HABEAS CORPUS SUBSTITUTIVO DE RECURSO ORDINÁRIO. INADEQUAÇÃO. MÉRITO. PRINCÍPIO DA OFICIALIDADE. TRÁFICO DE DROGAS. NEGATIVA DE AUTORIA. INADEQUAÇÃO DA VIA ELEITA. AUSÊNCIA DO DIREITO DE RECORRER EM LIBERDADE. SEGREGAÇÃO CAUTELAR APENAS MANTIDA NA SENTENÇA, NÃO CONFIGURA TÍTULO NOVO. FUNDAMENTAÇÃO DA PRISÃO. GARANTIA DA ORDEM PÚBLICA. QUANTIDADE DE DROGAS. REITERAÇÃO DELITIVA. PACIENTE PERMANECEU PRESO DURANTE TODA A INSTRUÇÃO CRIMINAL. HABEAS CORPUS NÃO CONHECIDO.

1. O Superior Tribunal de Justiça, seguindo entendimento firmado pelo Supremo Tribunal Federal, passou a não admitir o conhecimento de habeas corpus substitutivo de recurso ordinário. No entanto, deve-se analisar o pedido formulado na inicial, tendo em vista a possibilidade de se conceder a ordem de ofício, em razão da existência de eventual coação ilegal.
2. A tese de negativa de autoria não pode ser enfrentada na estreita via do habeas corpus, e do recurso ordinário a ele inerente, tendo em vista que essa apreciação demanda ampla dilação probatória, com respeito aos princípios do contraditório e da ampla defesa, o que não se coaduna com a finalidade e a extensão da presente ação mandamental (de rito célere e cognição sumária).
3. Conforme precedentes desta Quinta Turma, a sentença condenatória que mantém a prisão cautelar do réu somente constitui novo título judicial se agregar novos fundamentos, com base no art. 312 do Código de Processo Penal, o que não ocorreu na espécie.
4. No caso, afere-se que as instâncias ordinárias justificaram a prisão preventiva do paciente na necessidade de garantia da ordem pública, tendo em vista o modus operandi do delito, com quantidade e variedade de substância entorpecente apreendida (240,54 gramas de maconha e 715,54 gramas de cocaína) que revelam periculosidade social; e a sua persistência na prática delitiva.
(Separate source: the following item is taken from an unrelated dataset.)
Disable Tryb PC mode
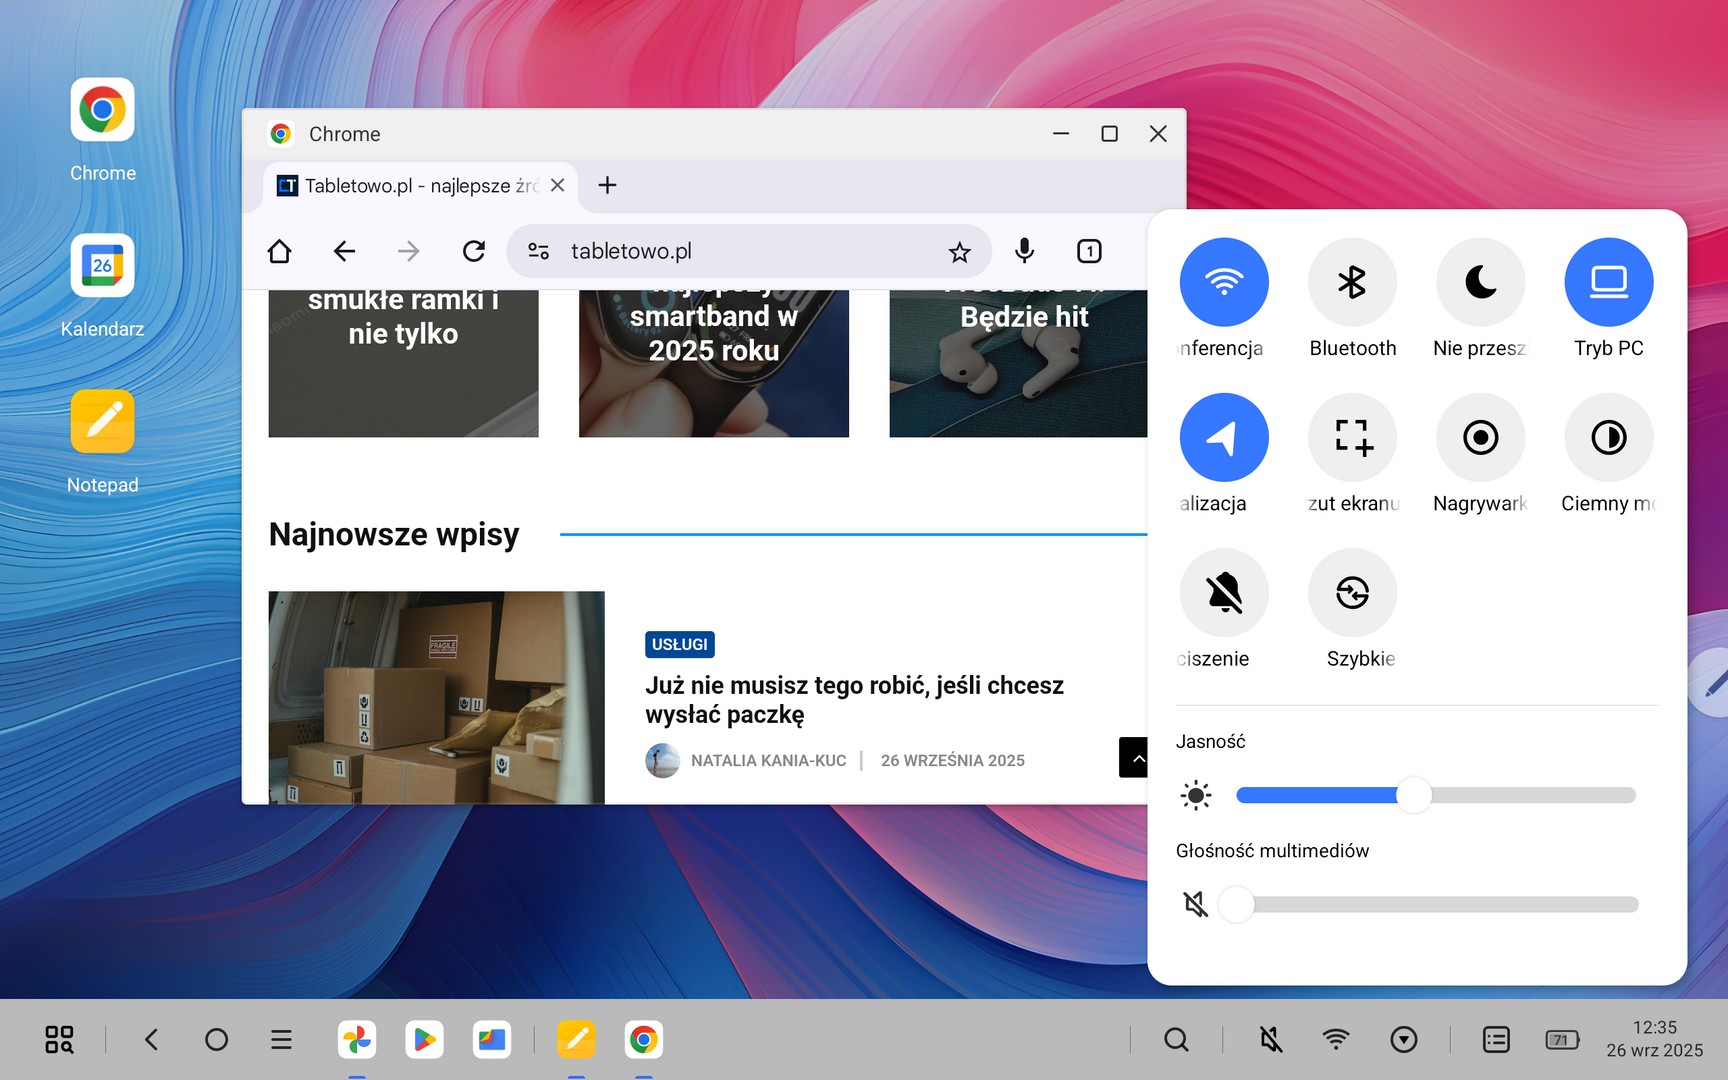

Ademais, o paciente permaneceu preso durante toda a instrução processual e foi condenado à pena privativa de liberdade de 8 (oito) anos, 4 (quatro) meses e 24 (vinte e quatro) dias de reclusão, no regime inicial fechado. Presença dos requisitos do art. 312 do Código de Processo Penal.
5. A orientação pacificada nesta Corte Superior é no sentido de que não há lógica em deferir ao condenado o direito de recorrer solto quando permaneceu segregado durante a persecução criminal, se persistentes os motivos para a preventiva ( HC 442.163/MA, Rel. Ministro JORGE MUSSI, Quinta Turma, julgado em 21/6/2018, DJe 28/6/2018).
6. Habeas corpus não conhecido.

Acórdão

Vistos, relatados e discutidos os autos em que são partes as acima indicadas, acordam os Ministros da Quinta Turma do Superior Tribunal de Justiça, por unanimidade, não conhecer do pedido. Os Srs. Ministros Joel Ilan Paciornik e João Otávio de Noronha votaram com o Sr. Ministro Relator. Ausentes, justificadamente, os Srs. Ministros Ribeiro Dantas e Felix Fischer.